◆ **What this task involves**
In the entries below, find the line with "The height and" and the line with "Click the Dynamika". Print those two and everything between them exactly, and nothing else.

◆ **Records provided**

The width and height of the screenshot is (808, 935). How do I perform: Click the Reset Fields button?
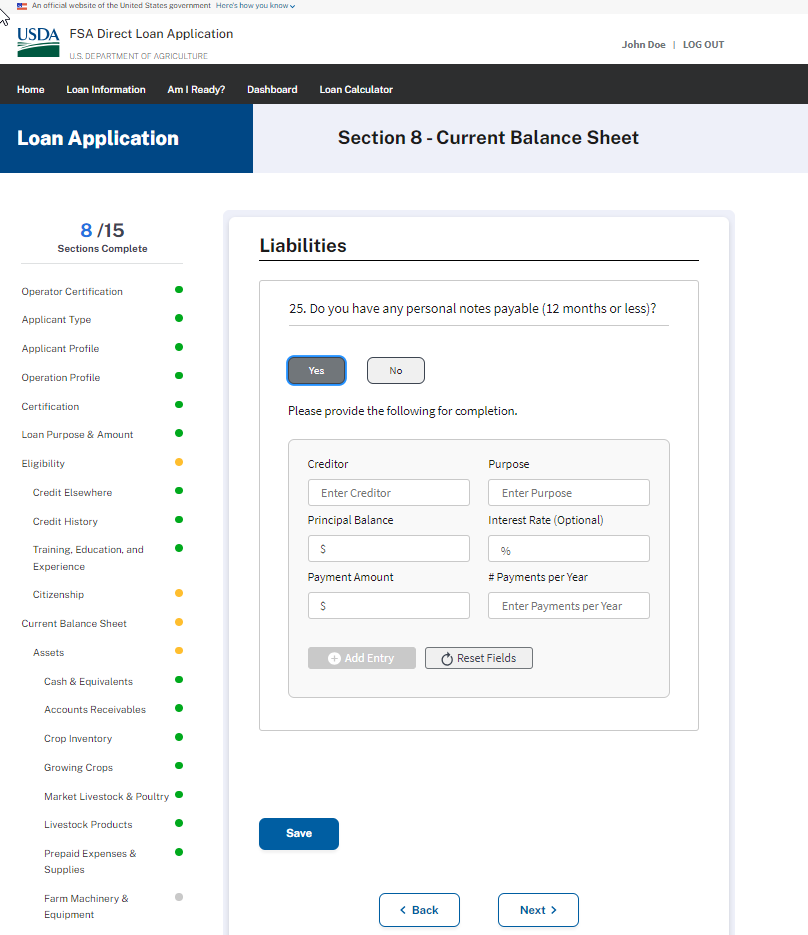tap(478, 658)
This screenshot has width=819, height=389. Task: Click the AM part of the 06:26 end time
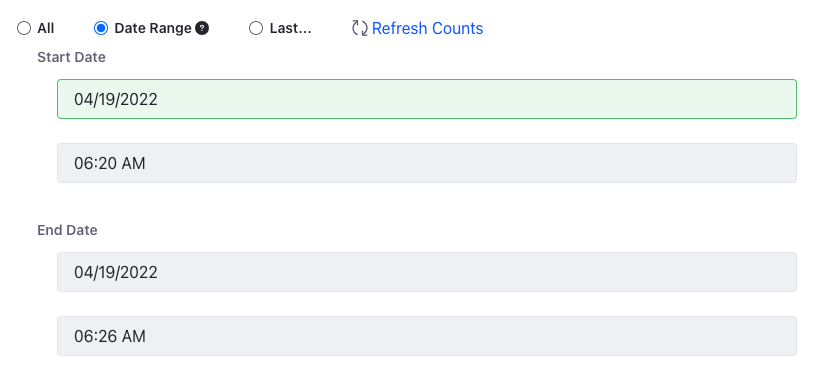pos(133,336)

---

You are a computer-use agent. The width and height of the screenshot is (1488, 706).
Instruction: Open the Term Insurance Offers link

...

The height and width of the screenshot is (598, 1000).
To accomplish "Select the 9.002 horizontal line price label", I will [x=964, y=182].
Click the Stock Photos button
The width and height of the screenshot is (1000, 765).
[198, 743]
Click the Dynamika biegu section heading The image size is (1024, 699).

◆ **Result of the task**
The height and width of the screenshot is (598, 1000).
To accomplish "Select the 9.002 horizontal line price label", I will [x=964, y=182].
Click the Stock Photos button
The width and height of the screenshot is (1000, 765).
[198, 743]
Click the Dynamika biegu section heading The image size is (1024, 699).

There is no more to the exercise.